As passive gains ground, the diversity of the active manager community matters more than ever

The tussle between active and passive management has been going the passive way in recent years, if recent headlines are a reliable guide. Some are starting to wonder at what point the success of passive management would start to undermine its own foundations.

How much passive management is too much?

Passive management, after all, mimics the collective actions of the rest of the market1 and the portfolio a passive manager holds is only as good as the combined wisdom of the active manager community. Passive management implicitly assumes that market prices fairly reflect all available information, but the only way that can happen is if active managers trade on new information until it’s fully priced in.

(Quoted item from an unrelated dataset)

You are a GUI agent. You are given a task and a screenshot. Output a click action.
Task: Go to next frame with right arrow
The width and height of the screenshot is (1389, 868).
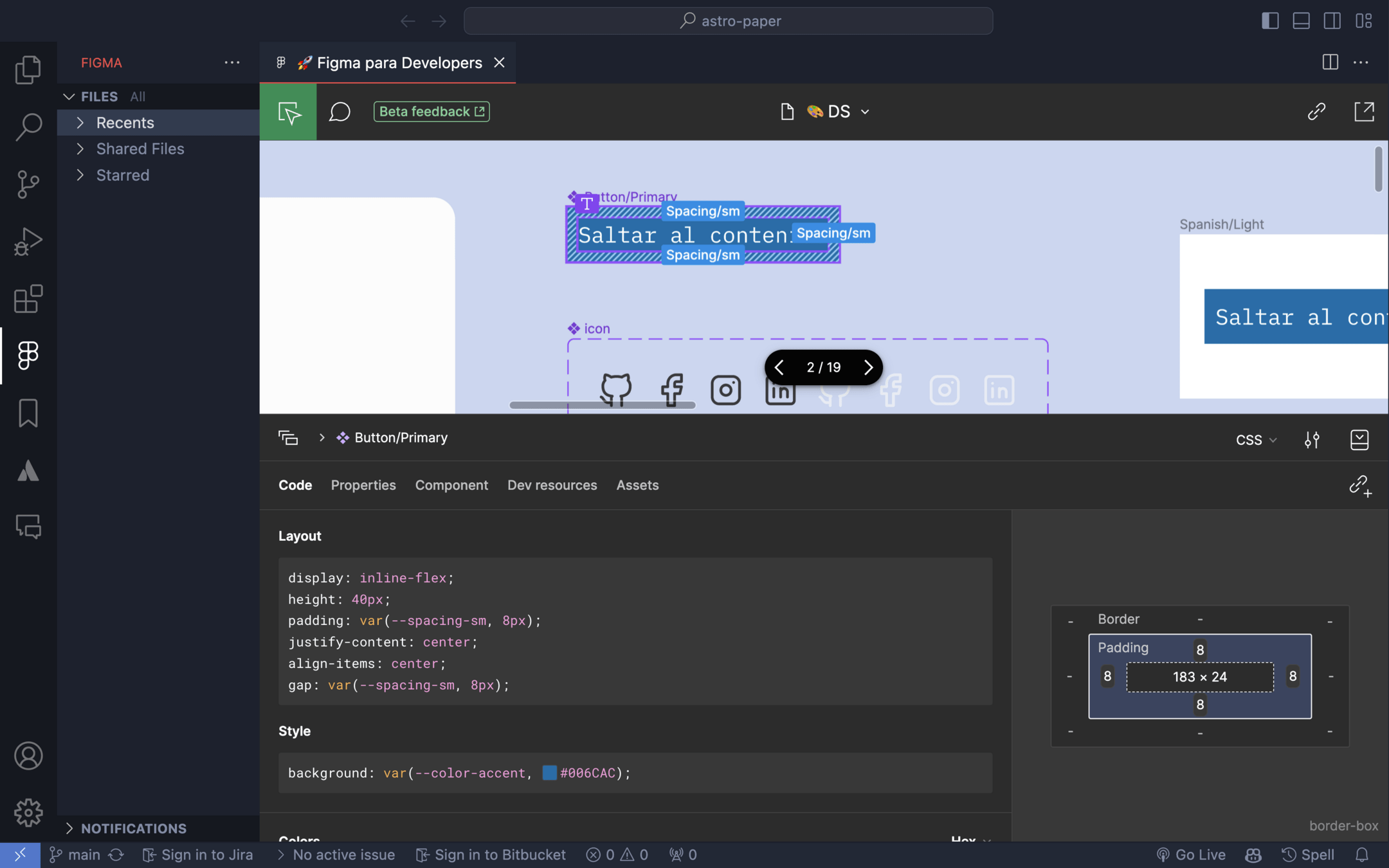tap(868, 367)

So, as the proportion of the U.S. stock market that is passively managed increases, it’s natural to wonder at what point passive management gets too big. That’s a question that Barry Ritholtz has posed to a number of high profile names as part of his podcast series on Bloomberg View. Although there was a pretty wide range of answers, some went high: Burton Malkiel (whose 1973 book A Random Walk Down Wall Street played a significant role in the development of passive management), for example, felt that “when indexing is 95% of the total, I might start to worry about that.”

But I suspect that the composition of the active manager community is more important than the amount of active management. After all, a large number of active managers following genuinely diverse strategies seems like a better formula for arriving at a good collective answer than a handful of giants, especially if those giants are all similar to one another, hire similar people and follow similar approaches.

In his 2004 work The Wisdom of Crowds, James Surowiecki argued that collective judgment is at its best when three conditions apply: diversity, independence and a particular kind of decentralization (by which he means an effective means of aggregating views.) The third condition is pretty well taken care of by the market mechanism (as I argued here).

So, when thinking about the price discovery role of active managers, we need to look at how diverse the manager community is, not just at how big it is. That is itself a complex and evolving question, with the effects of globalization, consolidation and innovation all at play. Indeed, while many people have given thought to the “how big is too big?” question, I’ve not come across much discussion of the composition of the active manager community. So I plan to return to that in a future post – and would welcome any thoughts that readers may have on that topic.

1A portfolio that is passively managed against a non–cap–weighted benchmark is, for the purposes of this post, just an active portfolio with a simple investment process.